While nobody is saying much publicly, behind the scenes the bloc appears to be broadly supportive of new Prime Minister François Bayrou’s efforts to get his austerity budget through parliament, even though it’s a scaled-back version of the drastic plan France previously agreed with the European Commission that ended up crashing the government last year.
The new version — a €53 billion combination of spending cuts and tax increases aimed at bringing order to France’s increasingly haywire public finances, and, with it, a potential dilution of planned pension reforms — “is not a red alarm in any capitals,” one EU diplomat told POLITICO.
Policymakers in Bayrou’s fledgling government, the diplomat said, are “trying their best.”
For now, that will probably afford Bayrou the time he needs to win enough of France’s angry and divided parliament to his side.
It’s a far cry from the doom-ladenlanguage that can accompany the failures of smaller countries to live up to EU demands to reduce debt.

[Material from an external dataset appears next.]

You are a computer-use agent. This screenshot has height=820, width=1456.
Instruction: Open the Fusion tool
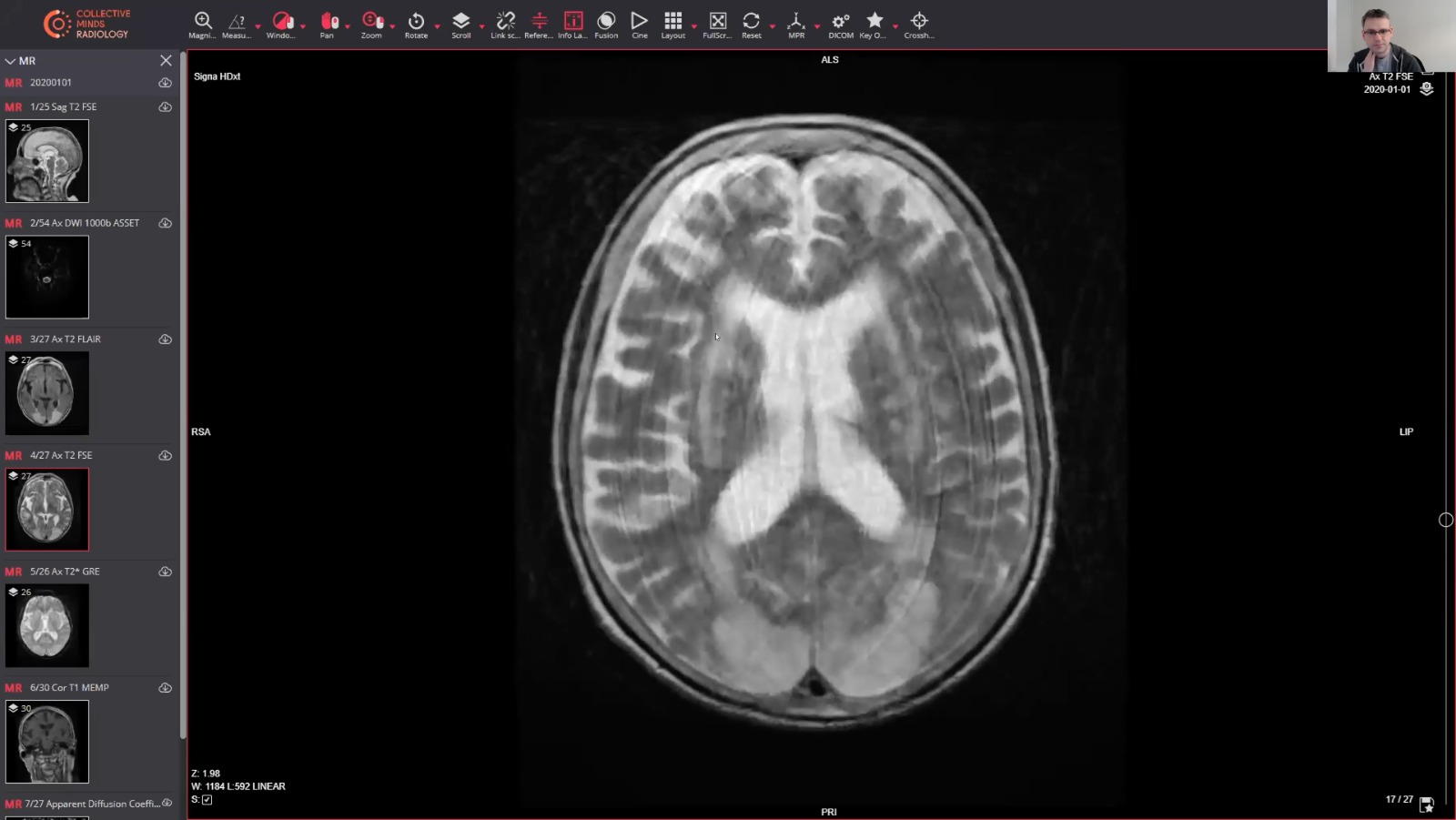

But, as critics of the EU’s efforts to keep member-government spending in order have said for years, it’s one thing to dole out harsh punishments to smaller countries like Greece and Portugal, and quite another to take on giants like France.
The Commission, which runs the rule over every country’s budget, backed the tax-and-slash shock therapy pursued by former French Prime Minister Michel Barnier, calling it “ambitious.” But before he hit the 100-day mark in office, the left and right in France’s deeply-divided parliament — both disgruntled by the budget plan — united to vote Barnier out.
Now Bayrou, a centrist ally of increasingly unpopular President Emmanuel Macron, is proposing to dilute Barnier’s unpalatable medicine.
Biggest cuts in 25 years
Bayrou’s plan “should be fine,” said another EU diplomat. “What the French presented [earlier] was stricter than what was required.”
The new script still means reducing the country’s deficit ― the gap between public revenues and expenditures — from a whopping 6.2 percent of GDP to 5.4 percent, by cutting public spending in 2025 by €32 billion and increasing taxes by €21 billion.
“It’s the biggest spending reduction effort in the last 25 years,” Budget Minister Amélie de Montchalin said on Wednesday as she detailed the measures in an interview with French broadcaster TF1.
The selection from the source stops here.